We calculated the median of the following questions: (a) “I suffer from nausea”, “You feel so nauseous... (b)...that you think you won’t stand it any longer”; (c) “...that you nearly have to vomit?”; (d) “Does this nausea interfere with your routine duties?”. This median was our composite nausea score (n.a. in 11 participants because of missing answers). Next, we grouped the sample into participants with a composite nausea score “strongly disagree” or “partly disagree” (low nausea group, N = 80) and participants with a composite nausea score “strongly agree” or “partly agree” (high nausea group, N = 40).
To examine the relationship between nausea and core features of the fear we calculated two Mann-Whitney-U tests with the nausea group (low/high) as the independent variable and (a) fear-rating and (b) duration of fear as the dependent variables. Additionally, we calculated a chi-square cross tabulation for nausea group and locus of fear (self, others, both), as well as a Kruskal-Wallis test with locus of fear as the independent variable and fear-rating as the dependent variable.

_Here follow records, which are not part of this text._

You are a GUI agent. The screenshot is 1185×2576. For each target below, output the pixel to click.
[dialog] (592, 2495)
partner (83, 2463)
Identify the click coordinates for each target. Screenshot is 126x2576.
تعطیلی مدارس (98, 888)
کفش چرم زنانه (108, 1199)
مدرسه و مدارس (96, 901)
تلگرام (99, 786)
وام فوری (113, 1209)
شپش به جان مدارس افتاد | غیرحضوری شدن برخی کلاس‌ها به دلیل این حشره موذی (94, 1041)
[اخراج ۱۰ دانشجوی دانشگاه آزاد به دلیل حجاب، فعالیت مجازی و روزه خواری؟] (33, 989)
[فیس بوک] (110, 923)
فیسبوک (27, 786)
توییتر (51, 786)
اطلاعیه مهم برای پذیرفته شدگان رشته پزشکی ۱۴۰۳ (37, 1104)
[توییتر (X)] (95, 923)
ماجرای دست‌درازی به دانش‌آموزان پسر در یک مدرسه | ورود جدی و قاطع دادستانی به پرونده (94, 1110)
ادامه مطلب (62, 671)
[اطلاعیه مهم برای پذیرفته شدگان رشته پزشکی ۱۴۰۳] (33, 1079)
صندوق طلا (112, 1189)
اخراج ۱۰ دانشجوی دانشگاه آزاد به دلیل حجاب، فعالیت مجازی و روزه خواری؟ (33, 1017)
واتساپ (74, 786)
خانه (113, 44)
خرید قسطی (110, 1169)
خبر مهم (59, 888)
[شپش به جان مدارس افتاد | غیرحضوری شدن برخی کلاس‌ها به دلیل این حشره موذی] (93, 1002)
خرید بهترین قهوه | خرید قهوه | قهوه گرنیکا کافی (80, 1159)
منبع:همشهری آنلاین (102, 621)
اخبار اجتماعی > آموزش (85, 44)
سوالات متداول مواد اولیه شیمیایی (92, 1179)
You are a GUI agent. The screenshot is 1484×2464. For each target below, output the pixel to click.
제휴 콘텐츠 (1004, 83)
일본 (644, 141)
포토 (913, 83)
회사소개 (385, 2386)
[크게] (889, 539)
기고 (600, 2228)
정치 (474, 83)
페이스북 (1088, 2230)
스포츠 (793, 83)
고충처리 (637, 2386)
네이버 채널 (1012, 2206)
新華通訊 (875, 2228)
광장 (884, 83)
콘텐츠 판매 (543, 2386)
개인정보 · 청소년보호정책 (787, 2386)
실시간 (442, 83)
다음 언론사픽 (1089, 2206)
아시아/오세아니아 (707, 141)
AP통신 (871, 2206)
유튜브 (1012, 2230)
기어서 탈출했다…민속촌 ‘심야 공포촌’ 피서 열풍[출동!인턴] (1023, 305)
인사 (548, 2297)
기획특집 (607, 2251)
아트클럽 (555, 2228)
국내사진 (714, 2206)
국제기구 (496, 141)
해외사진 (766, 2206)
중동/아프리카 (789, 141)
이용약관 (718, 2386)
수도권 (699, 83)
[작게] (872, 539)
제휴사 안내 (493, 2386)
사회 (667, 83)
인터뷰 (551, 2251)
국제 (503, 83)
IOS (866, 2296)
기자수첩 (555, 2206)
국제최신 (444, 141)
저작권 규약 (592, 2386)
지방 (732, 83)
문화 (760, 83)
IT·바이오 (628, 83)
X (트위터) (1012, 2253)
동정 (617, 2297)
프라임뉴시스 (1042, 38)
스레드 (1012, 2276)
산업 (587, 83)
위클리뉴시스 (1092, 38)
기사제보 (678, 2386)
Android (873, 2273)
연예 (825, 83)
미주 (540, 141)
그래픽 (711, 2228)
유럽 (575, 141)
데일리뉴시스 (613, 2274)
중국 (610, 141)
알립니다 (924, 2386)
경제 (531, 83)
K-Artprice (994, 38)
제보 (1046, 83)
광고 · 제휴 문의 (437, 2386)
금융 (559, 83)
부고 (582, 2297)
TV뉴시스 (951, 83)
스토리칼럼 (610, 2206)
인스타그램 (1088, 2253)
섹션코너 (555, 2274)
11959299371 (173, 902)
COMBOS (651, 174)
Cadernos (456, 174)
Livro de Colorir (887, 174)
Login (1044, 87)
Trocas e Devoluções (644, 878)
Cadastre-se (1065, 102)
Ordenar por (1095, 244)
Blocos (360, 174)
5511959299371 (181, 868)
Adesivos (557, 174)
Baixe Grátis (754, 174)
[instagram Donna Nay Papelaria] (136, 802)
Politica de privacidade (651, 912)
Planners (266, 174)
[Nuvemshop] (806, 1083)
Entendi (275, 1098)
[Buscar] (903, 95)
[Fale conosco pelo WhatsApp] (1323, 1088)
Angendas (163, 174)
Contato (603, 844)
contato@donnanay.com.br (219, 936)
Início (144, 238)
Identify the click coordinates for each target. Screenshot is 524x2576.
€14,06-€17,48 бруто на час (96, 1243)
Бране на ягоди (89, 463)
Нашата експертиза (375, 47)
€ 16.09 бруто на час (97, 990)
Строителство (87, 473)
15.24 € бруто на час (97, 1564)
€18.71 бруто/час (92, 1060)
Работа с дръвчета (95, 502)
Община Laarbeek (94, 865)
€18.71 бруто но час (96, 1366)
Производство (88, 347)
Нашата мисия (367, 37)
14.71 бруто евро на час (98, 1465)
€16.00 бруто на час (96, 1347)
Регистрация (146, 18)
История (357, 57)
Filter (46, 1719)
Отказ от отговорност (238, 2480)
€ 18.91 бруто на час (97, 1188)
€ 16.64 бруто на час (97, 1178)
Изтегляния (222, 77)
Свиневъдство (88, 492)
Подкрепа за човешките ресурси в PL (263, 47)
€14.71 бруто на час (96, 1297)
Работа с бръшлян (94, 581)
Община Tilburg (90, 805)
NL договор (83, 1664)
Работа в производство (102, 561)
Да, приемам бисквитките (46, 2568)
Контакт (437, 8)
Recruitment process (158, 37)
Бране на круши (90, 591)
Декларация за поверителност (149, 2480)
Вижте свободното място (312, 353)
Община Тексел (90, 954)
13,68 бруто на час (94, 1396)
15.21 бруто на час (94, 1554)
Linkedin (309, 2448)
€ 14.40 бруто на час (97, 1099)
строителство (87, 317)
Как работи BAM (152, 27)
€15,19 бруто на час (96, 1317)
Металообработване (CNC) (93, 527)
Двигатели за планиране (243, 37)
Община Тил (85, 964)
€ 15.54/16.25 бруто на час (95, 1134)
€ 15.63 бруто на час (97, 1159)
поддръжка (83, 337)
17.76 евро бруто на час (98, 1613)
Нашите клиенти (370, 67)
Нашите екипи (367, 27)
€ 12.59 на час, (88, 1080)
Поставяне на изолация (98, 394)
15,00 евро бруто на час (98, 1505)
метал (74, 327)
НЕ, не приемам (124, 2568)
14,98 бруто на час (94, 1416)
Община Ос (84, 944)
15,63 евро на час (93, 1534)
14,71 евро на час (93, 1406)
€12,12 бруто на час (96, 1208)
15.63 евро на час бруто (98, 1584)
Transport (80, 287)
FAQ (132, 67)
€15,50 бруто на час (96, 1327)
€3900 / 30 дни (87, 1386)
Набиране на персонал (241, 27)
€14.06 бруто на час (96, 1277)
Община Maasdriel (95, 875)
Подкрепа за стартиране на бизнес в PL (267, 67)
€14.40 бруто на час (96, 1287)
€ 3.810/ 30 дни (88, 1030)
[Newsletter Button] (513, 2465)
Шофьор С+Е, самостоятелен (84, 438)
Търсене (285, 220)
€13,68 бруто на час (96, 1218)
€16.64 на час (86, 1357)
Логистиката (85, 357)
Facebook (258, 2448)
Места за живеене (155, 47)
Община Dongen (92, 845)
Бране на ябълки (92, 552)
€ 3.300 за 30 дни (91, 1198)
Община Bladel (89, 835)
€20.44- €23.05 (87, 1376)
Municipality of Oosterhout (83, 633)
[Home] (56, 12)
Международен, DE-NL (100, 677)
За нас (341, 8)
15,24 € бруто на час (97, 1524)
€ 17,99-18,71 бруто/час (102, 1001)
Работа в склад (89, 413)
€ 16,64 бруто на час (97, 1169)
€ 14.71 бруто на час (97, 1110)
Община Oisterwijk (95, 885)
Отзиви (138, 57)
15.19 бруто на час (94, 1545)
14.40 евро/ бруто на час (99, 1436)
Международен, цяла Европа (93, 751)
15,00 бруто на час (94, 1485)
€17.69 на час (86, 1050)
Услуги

We were interested in associations between nausea levels and body weight and/or eating behavior. Therefore, we tested the relationship between food avoidance and nausea with a chi-square cross tabulation for nausea group and food avoidance (yes/no). To examine the relationship between nausea and body weight, a chi-square test was calculated with the variables nausea-group and BMI group (underweight vs. pooled normal weight + overweight; normal weight = 19–25; the overweight group consisted of 8 participants, and was therefore pooled with the normal weight group). In addition, we examined if BMI was influenced by eating-related avoidance behavior by calculating a One-way ANOVA with eating related avoidance behavior (yes, no) as the independent variable and BMI as the dependent variable.
4. Conclusions
In this study we examined the role of nausea in participants with fear of vomiting. Nausea appears to be a common and frequent symptom in people with fear of vomiting. This symptom is associated with increased levels of nausea, it impairs daily routines, is associated with duration of fear, and is thus perceived as very threatening symptom of the fear of vomit. Nausea is not necessarily a precursor or a consequence of fear of vomiting, so further investigations are needed to model the interactions of fear and nausea during the development of SPOV. Since nausea causes people to consider a physician, it is necessary to increase the awareness for SPOV among medical practitioners, especially internal specialists, to avoid misdiagnoses. This is especially important with respect to evidenced relationships between eating behavior/weight and nausea.
In summary, the role of nausea in development, maintenance, and clinical manifestation of SPOV may have been underestimated until now. As a consequence, nausea should be paid more attention when designing a treatment. Future research should examine the fear and avoidance of nausea in SPOV, because these factors could be crucial in maintaining the anxiety disorder.